[Data extracts — start]

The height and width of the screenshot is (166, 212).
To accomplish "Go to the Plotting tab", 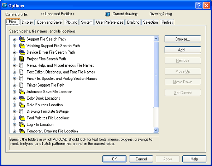I will 71,22.
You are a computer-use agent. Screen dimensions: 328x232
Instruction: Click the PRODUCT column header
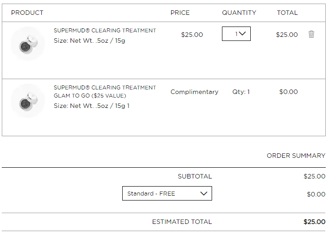(x=27, y=13)
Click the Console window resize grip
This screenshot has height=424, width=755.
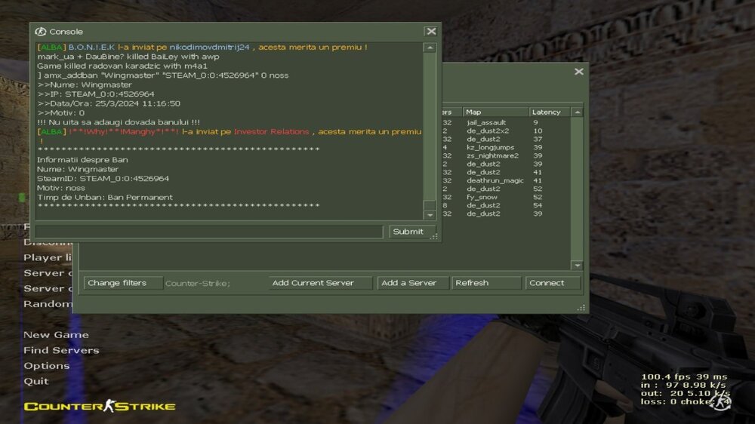coord(434,237)
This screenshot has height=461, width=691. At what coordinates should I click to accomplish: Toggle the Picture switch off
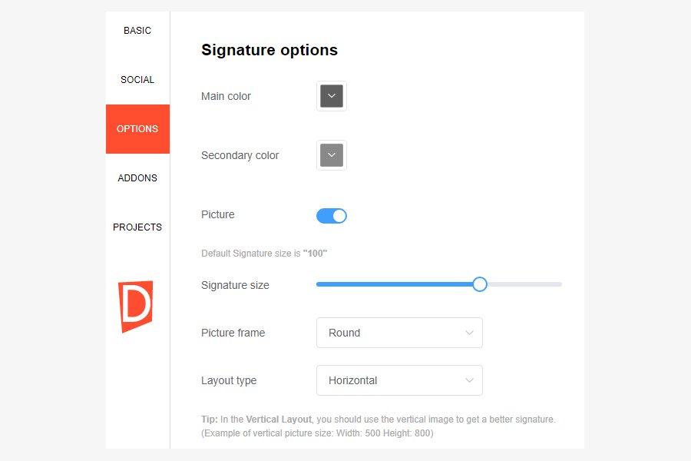331,215
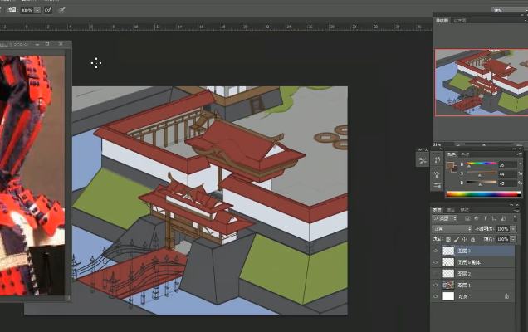Hide the top selected layer via eye icon
Image resolution: width=528 pixels, height=332 pixels.
(437, 250)
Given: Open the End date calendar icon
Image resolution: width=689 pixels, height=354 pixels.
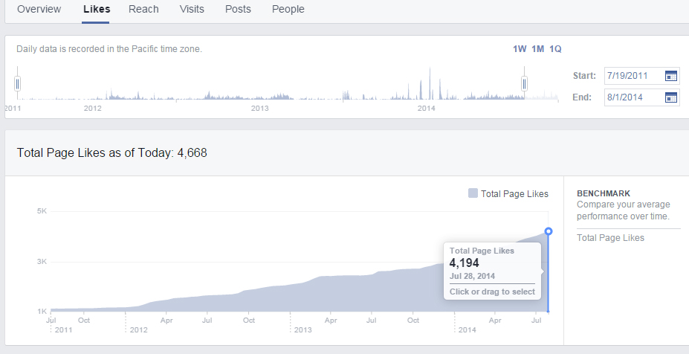Looking at the screenshot, I should tap(671, 97).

[Data extracts — finish]

▸ Task:
The answer should contain only the lines from the one with "Click the Console window resize grip" through the last line of the material, given word for word and without pictures.

▸ Solution below:
Click the Console window resize grip
This screenshot has height=424, width=755.
coord(434,237)
This screenshot has height=461, width=691. At what coordinates should I click to accomplish: Toggle the Picture switch off
331,215
Hide the top selected layer via eye icon
Image resolution: width=528 pixels, height=332 pixels.
(437, 250)
Given: Open the End date calendar icon
Image resolution: width=689 pixels, height=354 pixels.
Looking at the screenshot, I should tap(671, 97).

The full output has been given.